### Exercise goal
Which lines of the records contain "section"? Collect every one of them.

────────────────────────────────────────

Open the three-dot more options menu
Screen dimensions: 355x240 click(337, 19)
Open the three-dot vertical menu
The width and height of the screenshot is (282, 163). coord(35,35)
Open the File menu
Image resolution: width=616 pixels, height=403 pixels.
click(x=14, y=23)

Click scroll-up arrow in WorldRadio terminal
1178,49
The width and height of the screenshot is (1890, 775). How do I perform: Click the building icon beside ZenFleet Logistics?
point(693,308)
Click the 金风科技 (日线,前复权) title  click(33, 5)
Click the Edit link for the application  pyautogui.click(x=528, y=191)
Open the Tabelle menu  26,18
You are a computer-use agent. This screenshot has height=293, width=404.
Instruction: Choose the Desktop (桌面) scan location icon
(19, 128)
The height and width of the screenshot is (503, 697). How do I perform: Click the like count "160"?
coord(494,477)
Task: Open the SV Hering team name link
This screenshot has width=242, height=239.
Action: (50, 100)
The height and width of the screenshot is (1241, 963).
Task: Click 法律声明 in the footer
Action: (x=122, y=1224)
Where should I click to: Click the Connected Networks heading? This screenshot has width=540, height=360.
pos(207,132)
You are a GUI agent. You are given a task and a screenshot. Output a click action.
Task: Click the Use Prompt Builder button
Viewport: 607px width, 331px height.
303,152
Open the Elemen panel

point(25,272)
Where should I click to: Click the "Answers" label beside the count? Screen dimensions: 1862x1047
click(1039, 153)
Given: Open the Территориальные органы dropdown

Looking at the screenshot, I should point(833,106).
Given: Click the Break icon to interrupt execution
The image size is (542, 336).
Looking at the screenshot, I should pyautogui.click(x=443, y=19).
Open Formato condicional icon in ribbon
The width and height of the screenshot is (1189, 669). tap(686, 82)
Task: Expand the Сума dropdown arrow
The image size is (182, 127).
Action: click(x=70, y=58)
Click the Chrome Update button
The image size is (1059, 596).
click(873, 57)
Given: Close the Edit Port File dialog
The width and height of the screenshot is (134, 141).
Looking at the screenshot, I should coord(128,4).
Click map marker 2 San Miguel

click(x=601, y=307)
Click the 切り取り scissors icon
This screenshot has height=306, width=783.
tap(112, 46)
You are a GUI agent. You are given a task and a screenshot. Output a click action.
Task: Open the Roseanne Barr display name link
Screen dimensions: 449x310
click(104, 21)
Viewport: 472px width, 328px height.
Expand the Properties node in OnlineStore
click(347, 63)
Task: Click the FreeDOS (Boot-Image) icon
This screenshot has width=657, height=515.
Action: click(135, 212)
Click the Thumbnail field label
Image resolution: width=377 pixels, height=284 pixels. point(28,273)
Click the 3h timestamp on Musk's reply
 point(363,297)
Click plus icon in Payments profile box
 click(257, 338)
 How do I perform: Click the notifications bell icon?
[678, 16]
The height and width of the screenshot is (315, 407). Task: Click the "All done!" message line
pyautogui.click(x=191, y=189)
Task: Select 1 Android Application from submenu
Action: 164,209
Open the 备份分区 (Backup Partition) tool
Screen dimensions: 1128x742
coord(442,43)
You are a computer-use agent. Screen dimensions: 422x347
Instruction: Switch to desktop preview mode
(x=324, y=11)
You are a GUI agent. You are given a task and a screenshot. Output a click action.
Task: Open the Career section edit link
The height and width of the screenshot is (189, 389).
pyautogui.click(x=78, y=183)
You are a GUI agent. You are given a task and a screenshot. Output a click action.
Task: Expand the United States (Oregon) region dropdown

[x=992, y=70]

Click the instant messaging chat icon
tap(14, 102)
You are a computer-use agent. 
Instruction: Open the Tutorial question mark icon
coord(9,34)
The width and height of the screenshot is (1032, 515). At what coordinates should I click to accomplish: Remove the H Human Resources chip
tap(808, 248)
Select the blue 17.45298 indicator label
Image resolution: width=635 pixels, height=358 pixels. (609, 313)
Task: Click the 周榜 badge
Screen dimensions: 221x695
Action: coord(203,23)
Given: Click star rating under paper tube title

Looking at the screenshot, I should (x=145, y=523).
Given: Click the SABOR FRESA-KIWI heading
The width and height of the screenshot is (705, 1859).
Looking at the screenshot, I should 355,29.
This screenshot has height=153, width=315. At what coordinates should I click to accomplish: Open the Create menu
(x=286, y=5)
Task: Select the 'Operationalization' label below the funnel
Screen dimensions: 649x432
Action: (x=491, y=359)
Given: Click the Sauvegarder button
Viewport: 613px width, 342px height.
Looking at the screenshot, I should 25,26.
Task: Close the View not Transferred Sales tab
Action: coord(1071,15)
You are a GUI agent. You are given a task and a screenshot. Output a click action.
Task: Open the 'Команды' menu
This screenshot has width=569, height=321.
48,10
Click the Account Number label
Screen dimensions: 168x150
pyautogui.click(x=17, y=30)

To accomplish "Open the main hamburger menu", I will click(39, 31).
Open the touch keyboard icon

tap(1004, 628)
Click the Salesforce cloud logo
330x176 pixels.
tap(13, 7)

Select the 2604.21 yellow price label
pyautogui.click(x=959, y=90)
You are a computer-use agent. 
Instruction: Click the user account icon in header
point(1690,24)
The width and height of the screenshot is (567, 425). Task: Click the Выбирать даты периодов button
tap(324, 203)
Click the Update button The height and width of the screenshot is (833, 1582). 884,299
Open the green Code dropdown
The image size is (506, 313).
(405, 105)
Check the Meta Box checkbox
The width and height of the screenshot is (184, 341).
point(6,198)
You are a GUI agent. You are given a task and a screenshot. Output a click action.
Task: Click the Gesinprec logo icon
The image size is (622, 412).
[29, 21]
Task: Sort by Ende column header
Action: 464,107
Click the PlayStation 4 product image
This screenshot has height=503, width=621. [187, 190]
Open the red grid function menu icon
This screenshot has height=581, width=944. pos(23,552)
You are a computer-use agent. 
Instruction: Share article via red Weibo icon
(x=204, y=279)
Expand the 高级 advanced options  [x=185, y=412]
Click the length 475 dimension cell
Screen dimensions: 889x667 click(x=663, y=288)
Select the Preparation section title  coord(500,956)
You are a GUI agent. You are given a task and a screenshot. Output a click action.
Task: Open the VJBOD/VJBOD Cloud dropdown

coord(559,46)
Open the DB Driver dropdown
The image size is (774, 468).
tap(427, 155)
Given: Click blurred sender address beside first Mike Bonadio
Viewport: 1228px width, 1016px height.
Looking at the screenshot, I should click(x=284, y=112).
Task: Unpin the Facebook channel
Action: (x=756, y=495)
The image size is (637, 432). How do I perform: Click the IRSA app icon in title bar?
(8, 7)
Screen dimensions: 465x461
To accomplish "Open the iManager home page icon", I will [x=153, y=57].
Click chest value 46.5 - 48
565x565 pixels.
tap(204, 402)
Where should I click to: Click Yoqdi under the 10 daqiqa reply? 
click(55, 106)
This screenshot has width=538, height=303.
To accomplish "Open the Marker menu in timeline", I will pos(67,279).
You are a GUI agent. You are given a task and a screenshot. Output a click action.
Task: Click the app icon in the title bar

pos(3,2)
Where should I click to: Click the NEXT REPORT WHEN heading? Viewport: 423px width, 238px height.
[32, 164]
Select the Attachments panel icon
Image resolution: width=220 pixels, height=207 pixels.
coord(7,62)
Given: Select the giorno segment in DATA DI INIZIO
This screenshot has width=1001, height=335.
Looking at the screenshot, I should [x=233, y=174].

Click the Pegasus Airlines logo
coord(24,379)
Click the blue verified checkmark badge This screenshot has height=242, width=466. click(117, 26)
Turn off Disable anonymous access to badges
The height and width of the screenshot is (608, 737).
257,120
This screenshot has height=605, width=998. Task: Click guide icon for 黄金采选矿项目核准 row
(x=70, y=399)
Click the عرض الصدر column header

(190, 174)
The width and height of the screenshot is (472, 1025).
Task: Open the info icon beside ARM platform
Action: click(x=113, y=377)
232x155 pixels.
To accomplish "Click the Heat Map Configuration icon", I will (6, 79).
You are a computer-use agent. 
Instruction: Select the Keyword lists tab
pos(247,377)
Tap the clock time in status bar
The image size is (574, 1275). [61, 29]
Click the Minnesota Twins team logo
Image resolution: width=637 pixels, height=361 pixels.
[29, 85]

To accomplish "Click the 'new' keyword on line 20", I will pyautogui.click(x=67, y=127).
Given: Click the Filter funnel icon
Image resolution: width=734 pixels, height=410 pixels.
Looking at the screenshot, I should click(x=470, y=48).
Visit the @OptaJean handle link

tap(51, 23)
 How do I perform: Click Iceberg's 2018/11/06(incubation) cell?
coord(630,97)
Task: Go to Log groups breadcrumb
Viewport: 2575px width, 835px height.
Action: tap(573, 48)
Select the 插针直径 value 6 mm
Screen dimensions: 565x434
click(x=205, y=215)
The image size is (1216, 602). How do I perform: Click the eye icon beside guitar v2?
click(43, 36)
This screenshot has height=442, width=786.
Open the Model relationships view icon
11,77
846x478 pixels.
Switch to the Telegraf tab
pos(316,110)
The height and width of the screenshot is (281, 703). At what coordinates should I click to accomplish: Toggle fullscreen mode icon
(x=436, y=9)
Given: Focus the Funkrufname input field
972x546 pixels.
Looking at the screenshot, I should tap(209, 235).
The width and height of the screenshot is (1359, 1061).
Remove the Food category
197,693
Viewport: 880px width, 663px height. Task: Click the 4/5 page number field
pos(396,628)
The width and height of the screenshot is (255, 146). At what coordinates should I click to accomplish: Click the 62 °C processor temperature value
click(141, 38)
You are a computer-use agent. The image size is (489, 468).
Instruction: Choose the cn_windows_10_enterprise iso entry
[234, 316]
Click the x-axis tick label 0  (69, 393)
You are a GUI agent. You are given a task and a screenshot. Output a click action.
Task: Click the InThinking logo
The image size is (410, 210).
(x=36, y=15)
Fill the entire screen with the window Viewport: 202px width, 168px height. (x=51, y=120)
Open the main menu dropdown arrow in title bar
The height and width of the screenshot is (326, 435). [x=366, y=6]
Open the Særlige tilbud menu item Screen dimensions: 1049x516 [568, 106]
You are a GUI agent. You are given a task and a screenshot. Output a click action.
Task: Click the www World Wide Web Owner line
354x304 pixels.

────────────────────────────────────────

### Response
Task: Open the Career section edit link
Select the Preparation section title  coord(500,956)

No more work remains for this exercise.